Mélangeant cette efficacité toute Hollywoodienne avec l’ambition européenne du propos, La Ligne Rouge est le chef d’œuvre définitif de Malick, un des quelques films de guerre qui doivent absolument être vus, même si l’on n’est pas familier du genre.

*en collant par exemple bout à bout deux séquences tirées de la même scène, ce qui ne se fait pas normalement




jeudi 29 juillet 2010


Les Beaux Gosses
posté par Professor Ludovico

Les Jeunes. A-t-on jamais vu minorité plus maltraitée au cinéma ? Entre la vision idyllique, Spielbergienne, de l’enfant-roi, et la caricature façon American Pie, il y a pourtant de la marge. On compte sur les doigts d’une main les bons films sur l’adolescence. Quelques Truffaut, les films de Larry Clark ou Gus Van Sant (et encore, pas tous), les John Hughes…
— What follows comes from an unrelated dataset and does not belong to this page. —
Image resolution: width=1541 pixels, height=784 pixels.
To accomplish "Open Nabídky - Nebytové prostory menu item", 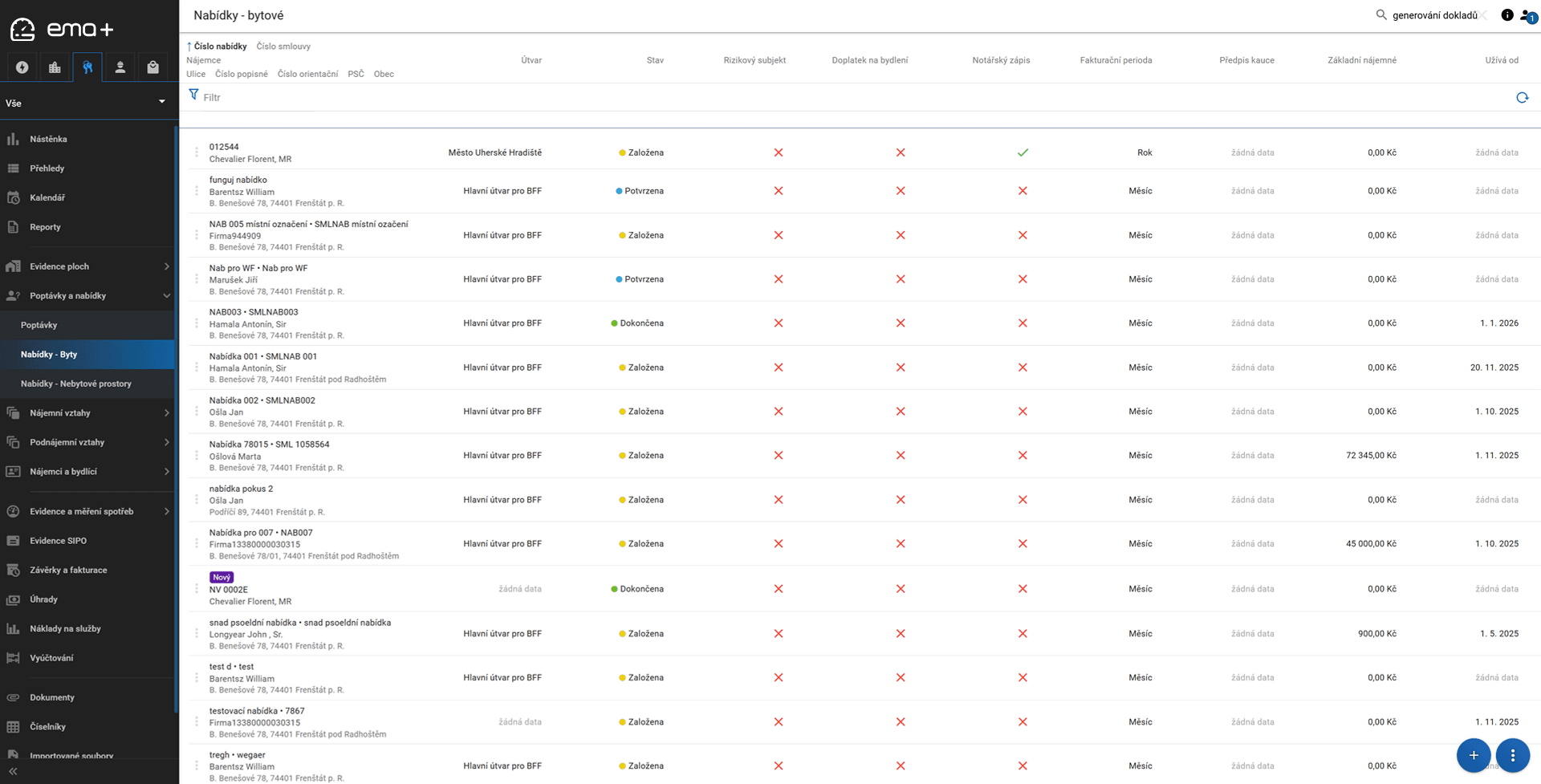I will tap(76, 384).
Et aujourd’hui, Les Beaux Gosses ! Riad Sattouf réussit à maintenir l’équilibre, probablement parce qu’il est suffisamment empathique, suffisamment proche de ses personnages, pour ne pas être dans l’approbation totale. Ses ados sont montrés tel quels : boutonneux, racistes, violents, bêtes et moches… Mais on les aime quand même !! Parce qu’on les voit, à la fois avec le regard des adolescents que nous fûmes, et celui des parents d’ados que nous sommes devenus.

Ses héros sont réalistes (fringues, musique, tics de langage), donc ils sont émouvants, face à l’immuabilité de l’expérience humaine : le premier amour, l’expérience de la sexualité, la séparation nécessaire avec les parents…

Derrière la comédie, derrière un apparent amateurisme, Riad Sattouf dit des choses profondes et vraies.




mercredi 28 juillet 2010


Requiem pour Un Massacre
posté par Professor Ludovico

Décidément, j’ai un problème avec le cinéma russe, ses outrances, ses excès, sa faconde un peu pénible. J’ai cru mourir au travelling final du Stalker de Tarkovski, et depuis, j’évite. Mais comment résister à Requiem pour un Massacre, sur les partisans biélorusses lors des exactions nazies ? C’est forcément un sujet pour Le Professore.

Ca commence par vingt minutes d’exposition sur la paysannerie russe, la vie des partisans dans la forêt (récurer le faitout, faire cuire la viande, se doucher sous les arbres…), le tout ponctué de bourrades slaves, de grands éclats de rire hystériques, et d’improbables plans face caméra… Du cinéma russe, donc.

Heureusement, les allemands ont le bon goût de commencer le bombardement à ce moment-là. On a rarement filmé un pilonnage d’artillerie de cette manière (et c’est un artilleur qui vous parle !) ; les arbres sont déchiquetés, le héros devient sourd, la terre soulevée recouvre tout…

On repart ensuite pour quelques aventures lourdement symboliques, comme le franchissement d’une tourbière, interminable (Stalker, part two). Puis des nazis encerclent le village et massacrent la population. C’est incroyablement bien filmé, mais toujours aussi hystérique. La vengeance, et le message final qui tombe comme un cheveu dans le bortsch (« tuer le Hitler qui est en nous ») ne réussiront pas à nous convaincre.

Si l’on intègre le fait que le film a un quart de siècle, on y trouvera quelques excuses, car il est formidablement réalisé, mais c’est tout.